EXERCISE DIRECTIONS ::
Pick up the essay below on exercise versus drinking and continue it from its last sentence.

SOURCE DOCUMENT ::
= = = =
I exercise about 6 days a week with a mixture of running, cycling and weights. Each week I try to fit in one long run (20km+), which I did yesterday. Today I feel really fatigued, worn out, and my shins and hip joints ache from the repetitive pounding. I’ve been so focused on exercise over the past few months that I’ve considered if it’s some sort of obsession or compulsion – like alcohol.

But I’ve decided that it’s not like alcohol at all – it’s just a hobby I’m really passionate about. Here’s why:

1) Some days I just don’t do any – and it’s not a big deal. Some days I just wake up and say ‘Nahhh. Not today. I want a day off’ and then I don’t feel bad. On the rare days when I had no alcohol it used to take all my effort to stick to the goal. And even though I didn’t drink, I still thought about it for the whole day.

2) I listen to whether it makes me feel good or bad. If I feel fatigued or pain I know it’s probably not smart to exert myself – so I don’t. Ummm ‘cos that would be dumb, ‘cos my body is saying it needs time to heal and recover. Compare that to the harm I knew I was doing with alcohol, the headaches, feeling ill… I drank each evening anyway.

3) If I have something else I want to do – I go and do it. I don’t say no to dinner with friends because I ‘have’ to go running. Sometimes I juggle my schedule so I can squeeze both things in – but that’s just my approach to life in general.

4) Exercise makes me feel good. It makes me feel more energetic, sleep better, gives me a sense of achievement and probably helps keep my moods stable. Alcohol made me feel lethargic, moody, tired – it was not a positive experience towards the end.
= = = =
DATA RECORDS ::
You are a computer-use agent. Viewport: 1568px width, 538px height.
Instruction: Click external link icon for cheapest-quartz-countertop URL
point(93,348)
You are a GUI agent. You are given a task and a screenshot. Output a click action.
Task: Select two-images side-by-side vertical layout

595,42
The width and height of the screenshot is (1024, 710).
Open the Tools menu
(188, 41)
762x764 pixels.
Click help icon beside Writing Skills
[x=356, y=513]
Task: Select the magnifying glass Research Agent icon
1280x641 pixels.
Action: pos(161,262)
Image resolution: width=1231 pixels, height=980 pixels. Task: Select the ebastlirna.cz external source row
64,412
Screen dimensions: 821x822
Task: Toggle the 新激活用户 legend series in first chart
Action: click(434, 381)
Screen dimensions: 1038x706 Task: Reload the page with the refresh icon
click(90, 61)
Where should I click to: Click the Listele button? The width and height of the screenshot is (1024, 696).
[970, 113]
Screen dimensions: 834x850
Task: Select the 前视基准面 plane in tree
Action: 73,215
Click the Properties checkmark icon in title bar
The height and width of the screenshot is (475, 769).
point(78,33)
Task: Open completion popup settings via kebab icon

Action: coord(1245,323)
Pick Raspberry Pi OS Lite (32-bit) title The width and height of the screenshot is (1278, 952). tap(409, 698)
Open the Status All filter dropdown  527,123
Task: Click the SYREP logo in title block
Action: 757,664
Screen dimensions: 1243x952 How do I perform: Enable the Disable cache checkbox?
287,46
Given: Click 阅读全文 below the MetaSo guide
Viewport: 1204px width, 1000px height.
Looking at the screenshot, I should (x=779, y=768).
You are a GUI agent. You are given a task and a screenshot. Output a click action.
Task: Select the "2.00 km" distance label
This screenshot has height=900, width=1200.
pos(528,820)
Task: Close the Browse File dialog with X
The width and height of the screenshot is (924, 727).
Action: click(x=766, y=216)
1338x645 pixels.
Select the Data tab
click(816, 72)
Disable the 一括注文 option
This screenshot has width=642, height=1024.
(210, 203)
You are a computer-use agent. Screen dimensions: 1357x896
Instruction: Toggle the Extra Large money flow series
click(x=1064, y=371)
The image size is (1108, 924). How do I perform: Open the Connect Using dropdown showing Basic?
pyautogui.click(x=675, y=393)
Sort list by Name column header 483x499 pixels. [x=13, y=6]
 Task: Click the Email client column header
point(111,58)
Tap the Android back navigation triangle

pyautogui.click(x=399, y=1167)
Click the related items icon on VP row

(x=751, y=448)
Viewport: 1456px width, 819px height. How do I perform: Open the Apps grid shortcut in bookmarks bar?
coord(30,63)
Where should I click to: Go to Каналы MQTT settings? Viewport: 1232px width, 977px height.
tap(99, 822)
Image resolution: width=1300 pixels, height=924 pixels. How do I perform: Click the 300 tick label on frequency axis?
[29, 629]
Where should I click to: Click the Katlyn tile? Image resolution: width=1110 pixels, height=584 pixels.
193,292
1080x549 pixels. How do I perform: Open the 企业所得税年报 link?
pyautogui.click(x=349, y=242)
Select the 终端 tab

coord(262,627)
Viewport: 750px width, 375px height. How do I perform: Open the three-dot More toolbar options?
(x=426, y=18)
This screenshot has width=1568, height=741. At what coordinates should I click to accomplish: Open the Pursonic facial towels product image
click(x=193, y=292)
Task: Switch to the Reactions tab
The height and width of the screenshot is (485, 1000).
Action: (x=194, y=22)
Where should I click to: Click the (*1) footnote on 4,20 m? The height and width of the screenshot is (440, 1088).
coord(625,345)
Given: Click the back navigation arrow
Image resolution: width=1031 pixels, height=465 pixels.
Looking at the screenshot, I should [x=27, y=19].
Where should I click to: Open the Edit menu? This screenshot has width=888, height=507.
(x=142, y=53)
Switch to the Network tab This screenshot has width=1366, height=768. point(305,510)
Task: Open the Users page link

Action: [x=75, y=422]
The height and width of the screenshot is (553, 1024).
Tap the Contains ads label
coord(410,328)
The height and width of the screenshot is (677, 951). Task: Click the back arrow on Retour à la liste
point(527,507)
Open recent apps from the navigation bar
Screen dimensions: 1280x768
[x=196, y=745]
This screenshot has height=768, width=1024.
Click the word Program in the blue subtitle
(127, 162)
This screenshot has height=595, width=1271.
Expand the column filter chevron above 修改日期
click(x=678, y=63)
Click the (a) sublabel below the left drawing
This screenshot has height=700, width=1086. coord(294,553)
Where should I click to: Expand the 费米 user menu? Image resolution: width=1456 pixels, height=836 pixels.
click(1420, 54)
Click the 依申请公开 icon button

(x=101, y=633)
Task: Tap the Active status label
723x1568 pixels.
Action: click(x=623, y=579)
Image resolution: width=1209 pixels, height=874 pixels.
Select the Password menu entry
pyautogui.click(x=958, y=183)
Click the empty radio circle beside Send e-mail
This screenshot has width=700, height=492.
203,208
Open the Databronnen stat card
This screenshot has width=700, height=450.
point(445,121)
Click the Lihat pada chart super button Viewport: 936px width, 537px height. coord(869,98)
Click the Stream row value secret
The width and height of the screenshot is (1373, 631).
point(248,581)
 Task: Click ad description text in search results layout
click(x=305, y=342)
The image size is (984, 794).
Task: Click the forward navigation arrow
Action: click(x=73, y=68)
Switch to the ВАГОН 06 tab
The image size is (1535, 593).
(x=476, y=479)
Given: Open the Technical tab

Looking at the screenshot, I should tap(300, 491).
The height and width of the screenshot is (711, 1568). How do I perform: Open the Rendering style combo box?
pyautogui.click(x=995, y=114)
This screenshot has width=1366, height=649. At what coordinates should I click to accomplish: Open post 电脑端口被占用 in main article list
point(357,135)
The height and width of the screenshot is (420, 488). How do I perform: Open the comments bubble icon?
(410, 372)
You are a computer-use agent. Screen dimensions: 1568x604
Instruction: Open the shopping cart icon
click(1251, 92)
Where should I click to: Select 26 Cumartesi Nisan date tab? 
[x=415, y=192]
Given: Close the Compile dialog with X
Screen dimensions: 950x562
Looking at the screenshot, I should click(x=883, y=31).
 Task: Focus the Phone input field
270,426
= = = =
TASK OUTPUT ::
5) I don’t try to hide or cover up my exercise. I celebrate big exercise achievements. I’m sure my Facebook friends are sick of status updates about running or something which happened while I was running. When I was drinking I was constantly minimise and cover up how much and how often I drank.

6) I don’t regret it the next day or feel guilty. Even if I wake up feeling tired and achy I don’t regret it or spend hours wishing I hadn’t done it. I reckon I spent several years alternating between 4 states: being asleep; feeling guilty about drinking; planning my drinking; and drinking.

And today – it’s Friday. I’m completely worn out from a week at work and exercising several days in a row. Today I plan to go home, finish a DIY carpentry project and then watch TV on the couch with lots of tasty things.  Because I’m passionate about exercise and training – but not obsessed!

PS: Although I can’t rule out that I might get up early tomorrow morning and go to my local Saturday morning running club… ‘cos it’s fun and I want to try and break my PB time (personal best).

PPS:  But then again if I still feel exhausted I’m more likely to roll over and sleep in.